Once Ned assumed the mantle of executive producer, he switched from his Ivy League garb to the more casual, semi-military look of the working West Coast show business mogul, and even Kenton had a well-stocked wardrobe of the right stuff, clothing-wise.

Perry bought himself a fatigue jacket at a fashionable men's store on Rodeo Drive that except for its silk lining and London label might have been purchased at any Army Navy store for around thirty bucks, but seemed a wise investment at $465. He also got three pairs of pants with a mind-boggling array of pockets and flaps and brass buttons, and a half dozen sport shirts with epaulets on the shoulders. He felt himself to be now one of the many important officers in the Army of Entertainment, a veritable George S. Patton of show business, and it was only appropriate that he look the part.

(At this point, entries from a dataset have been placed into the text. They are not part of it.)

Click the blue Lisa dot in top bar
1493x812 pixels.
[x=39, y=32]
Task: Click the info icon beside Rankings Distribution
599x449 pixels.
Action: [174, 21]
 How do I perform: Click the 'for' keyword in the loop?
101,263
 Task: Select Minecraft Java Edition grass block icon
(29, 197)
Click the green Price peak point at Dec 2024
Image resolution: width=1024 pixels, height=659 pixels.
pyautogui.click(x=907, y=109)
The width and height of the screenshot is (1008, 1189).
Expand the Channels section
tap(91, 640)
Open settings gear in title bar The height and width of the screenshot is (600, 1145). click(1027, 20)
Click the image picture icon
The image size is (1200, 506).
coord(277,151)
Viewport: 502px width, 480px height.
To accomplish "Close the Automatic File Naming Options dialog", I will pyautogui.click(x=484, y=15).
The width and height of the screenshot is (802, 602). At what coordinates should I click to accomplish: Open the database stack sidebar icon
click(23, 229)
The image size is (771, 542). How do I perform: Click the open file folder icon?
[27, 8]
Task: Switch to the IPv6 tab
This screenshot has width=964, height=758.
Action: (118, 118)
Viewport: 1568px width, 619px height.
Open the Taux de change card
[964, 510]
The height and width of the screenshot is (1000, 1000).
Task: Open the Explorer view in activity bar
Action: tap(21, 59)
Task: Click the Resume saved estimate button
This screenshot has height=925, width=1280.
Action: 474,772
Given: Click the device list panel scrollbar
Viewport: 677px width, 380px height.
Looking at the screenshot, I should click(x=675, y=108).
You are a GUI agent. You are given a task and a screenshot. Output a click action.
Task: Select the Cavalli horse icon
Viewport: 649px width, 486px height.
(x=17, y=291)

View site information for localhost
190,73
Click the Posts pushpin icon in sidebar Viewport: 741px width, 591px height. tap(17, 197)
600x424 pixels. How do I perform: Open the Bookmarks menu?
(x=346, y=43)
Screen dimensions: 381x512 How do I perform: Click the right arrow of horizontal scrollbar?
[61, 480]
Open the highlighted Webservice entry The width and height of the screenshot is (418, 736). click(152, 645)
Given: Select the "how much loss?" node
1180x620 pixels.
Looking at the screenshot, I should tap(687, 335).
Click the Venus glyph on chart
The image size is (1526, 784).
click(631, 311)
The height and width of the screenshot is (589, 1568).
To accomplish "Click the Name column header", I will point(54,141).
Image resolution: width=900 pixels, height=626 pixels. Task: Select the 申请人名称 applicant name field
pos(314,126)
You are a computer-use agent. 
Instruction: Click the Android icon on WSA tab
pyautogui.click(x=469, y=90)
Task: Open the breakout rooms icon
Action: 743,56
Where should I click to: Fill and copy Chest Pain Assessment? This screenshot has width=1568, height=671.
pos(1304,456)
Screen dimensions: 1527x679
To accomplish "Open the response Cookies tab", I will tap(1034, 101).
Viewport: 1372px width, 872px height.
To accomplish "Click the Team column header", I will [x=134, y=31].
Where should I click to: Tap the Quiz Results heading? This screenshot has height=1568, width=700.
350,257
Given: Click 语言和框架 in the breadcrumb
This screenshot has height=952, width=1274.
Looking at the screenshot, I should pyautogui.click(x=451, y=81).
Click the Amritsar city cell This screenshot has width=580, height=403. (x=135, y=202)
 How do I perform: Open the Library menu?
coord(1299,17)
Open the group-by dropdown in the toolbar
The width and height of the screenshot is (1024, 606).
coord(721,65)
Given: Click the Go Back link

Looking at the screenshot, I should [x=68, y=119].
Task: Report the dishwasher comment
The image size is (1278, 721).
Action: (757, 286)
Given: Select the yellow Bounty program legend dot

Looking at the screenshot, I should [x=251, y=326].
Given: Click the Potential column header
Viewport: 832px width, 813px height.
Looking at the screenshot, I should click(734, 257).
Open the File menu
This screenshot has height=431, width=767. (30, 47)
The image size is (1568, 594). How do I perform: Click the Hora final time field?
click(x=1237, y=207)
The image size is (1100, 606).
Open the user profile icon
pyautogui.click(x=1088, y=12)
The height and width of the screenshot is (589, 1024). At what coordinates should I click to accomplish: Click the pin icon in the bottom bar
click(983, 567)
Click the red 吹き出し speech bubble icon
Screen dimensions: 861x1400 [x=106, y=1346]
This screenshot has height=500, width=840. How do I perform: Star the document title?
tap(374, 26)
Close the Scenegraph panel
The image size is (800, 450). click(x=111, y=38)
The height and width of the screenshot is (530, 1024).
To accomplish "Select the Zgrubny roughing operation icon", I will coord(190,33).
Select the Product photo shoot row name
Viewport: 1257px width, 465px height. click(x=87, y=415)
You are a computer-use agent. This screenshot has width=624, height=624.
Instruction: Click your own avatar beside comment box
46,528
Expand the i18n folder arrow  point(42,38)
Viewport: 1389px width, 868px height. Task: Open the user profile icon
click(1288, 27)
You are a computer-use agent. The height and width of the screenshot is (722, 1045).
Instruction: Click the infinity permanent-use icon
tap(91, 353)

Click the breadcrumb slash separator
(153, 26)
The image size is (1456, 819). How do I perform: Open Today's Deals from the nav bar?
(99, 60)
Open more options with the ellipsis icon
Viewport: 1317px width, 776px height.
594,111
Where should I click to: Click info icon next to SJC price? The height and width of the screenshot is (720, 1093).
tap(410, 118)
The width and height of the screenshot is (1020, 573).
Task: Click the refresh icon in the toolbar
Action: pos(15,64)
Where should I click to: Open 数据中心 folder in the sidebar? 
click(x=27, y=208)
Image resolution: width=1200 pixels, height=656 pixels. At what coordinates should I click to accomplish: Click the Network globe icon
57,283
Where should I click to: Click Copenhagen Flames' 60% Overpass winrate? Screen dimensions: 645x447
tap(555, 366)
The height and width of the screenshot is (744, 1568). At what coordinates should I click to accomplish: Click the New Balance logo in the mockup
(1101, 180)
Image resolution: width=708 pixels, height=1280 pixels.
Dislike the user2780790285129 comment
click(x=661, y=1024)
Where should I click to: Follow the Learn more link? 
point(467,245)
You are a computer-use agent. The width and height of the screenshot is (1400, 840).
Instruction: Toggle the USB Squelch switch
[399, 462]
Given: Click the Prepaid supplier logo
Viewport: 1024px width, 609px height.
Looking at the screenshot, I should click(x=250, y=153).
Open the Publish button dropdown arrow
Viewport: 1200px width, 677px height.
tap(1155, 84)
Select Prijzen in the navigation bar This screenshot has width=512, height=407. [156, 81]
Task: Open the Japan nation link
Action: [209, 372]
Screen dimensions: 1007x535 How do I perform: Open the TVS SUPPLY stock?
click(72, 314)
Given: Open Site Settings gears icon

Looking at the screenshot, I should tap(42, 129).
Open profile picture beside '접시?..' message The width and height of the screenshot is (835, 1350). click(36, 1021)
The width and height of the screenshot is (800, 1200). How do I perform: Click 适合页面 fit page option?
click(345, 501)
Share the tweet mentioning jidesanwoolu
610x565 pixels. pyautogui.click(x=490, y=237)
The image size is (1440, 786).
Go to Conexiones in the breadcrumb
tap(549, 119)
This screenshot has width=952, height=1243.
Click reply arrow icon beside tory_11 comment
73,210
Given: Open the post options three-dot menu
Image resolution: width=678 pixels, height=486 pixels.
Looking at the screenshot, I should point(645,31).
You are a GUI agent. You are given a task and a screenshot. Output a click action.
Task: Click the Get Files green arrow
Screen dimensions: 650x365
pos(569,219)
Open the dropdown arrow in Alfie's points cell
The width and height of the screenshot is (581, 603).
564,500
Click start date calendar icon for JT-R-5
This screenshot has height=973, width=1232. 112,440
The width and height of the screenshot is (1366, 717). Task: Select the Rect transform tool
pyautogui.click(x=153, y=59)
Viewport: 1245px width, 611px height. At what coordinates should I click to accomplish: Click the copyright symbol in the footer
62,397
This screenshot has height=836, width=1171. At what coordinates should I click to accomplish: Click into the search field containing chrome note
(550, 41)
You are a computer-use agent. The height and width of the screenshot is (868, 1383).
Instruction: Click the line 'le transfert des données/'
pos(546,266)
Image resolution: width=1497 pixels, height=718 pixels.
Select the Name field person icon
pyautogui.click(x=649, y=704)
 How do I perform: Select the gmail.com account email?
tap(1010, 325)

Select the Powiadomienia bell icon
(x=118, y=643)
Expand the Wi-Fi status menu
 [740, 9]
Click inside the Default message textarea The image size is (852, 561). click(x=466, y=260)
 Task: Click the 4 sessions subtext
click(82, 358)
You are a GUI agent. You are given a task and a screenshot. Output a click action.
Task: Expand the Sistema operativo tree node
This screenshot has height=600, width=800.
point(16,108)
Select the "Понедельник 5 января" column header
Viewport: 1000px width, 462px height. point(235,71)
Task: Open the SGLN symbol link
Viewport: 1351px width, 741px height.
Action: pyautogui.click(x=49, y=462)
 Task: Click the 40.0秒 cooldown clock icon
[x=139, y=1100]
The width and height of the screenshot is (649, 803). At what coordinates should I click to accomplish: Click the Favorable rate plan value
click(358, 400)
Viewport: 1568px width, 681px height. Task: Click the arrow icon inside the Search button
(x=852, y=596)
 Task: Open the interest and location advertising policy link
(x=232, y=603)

Jane could tell he was pleased, like a kid with a new baseball outfit, and she relaxed and seemed genuinely happy for him.

“They'll never be able to tell you apart from Steven Spielberg,” she said when they went to the dark, cool bar of the Beverly Wilshire for a glass of chilled Chablis.

“Well, now what about you?” he asked.

“I'm not part of the team,” she said. “I don't need a uniform.”

“It's not fair for me to be the only one in the family with new clothes.”

“I don't need anything.”

“Aw, c'mon. It's for fun. Get into the spirit of it, huh? For me?”

She agreed to go look for something just to please him, but not on Rodeo Drive, where the prices were so outlandish. He took her to one of the nice department stores in Century City. She put on a couple of the dresses he liked that were as tight as the skirts Amanda LeMay wore, but she pulled and tugged at them uncomfortably as she looked at herself in the mirror, grimacing and frowning. She wouldn't even try on any dress that was clingier than a sack, and absolutely refused to consider slipping into a pair of high heels. She said all this stuff made her feel like a hooker.

“This is what the top women executives wear out here!” Perry argued.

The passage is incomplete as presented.